Indian Railways stations, trains and schedules database in JSON and SQL formats - sramana9
http://sramana.in/indianrail-db/
======
rehack
This is highly commendable effort. I have been the lead programmer of an India
based travel search engine, so understand the value of this data.

Another problem to be solved is: Building a cache of seat availability.
Basically, the Indian Railways guys can not provide the availability fast
enough. And it affects every body - from end consumers using their websites,
to OTA sites, to travel-search players.

I can't understand, why no body in the Railways IT dept. (i.e. CRIS) thought
of having a PUSH based cache. The way it can work is each reservation/booking
done causes a PUSH onto the state of the seat availability cache. Which is a
very fast cache (probably based on memcached).

If they allow me, I can code the cache for FREE, for them. Provided they also
stop being so possessive about their data.
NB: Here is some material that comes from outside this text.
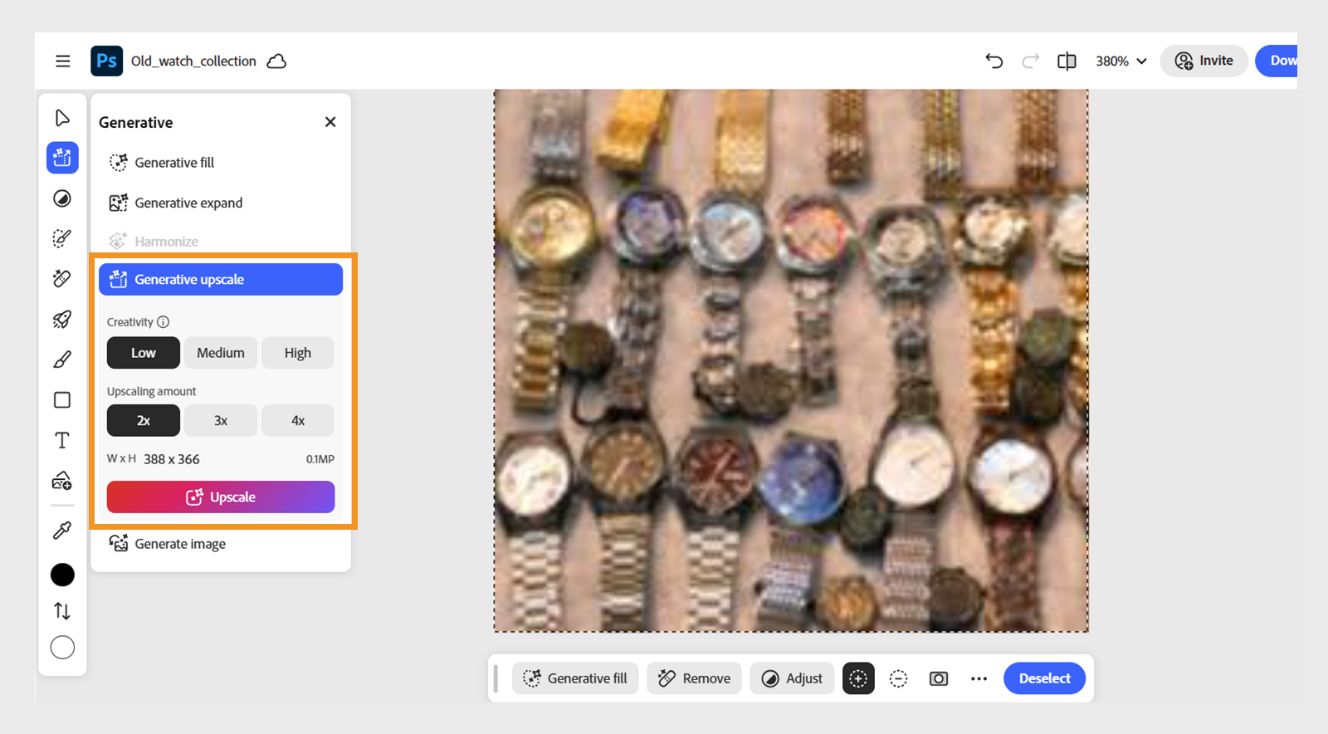Click the Deselect button
This screenshot has height=734, width=1328.
click(1044, 678)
And allow for apps like yours and
mine to flourish, which ultimately benefit the traveler.

EDIT: minor rephrase

------
alagu
Shameless plug: I built a Chrome extension that helps you track all your
Indian Railway tickets in one go -
[https://chrome.google.com/webstore/detail/almdggoleggeecgelb...](https://chrome.google.com/webstore/detail/almdggoleggeecgelbjekpmefpohdjck)

------
rasagy
After noticing a comment on the site, I checked the "Disclaimer" pages on the
2 official sites (Both don't allow storing this data in any form). However,
the 3rd source <http://indiarailinfo.com/> is not affiliated to the gov.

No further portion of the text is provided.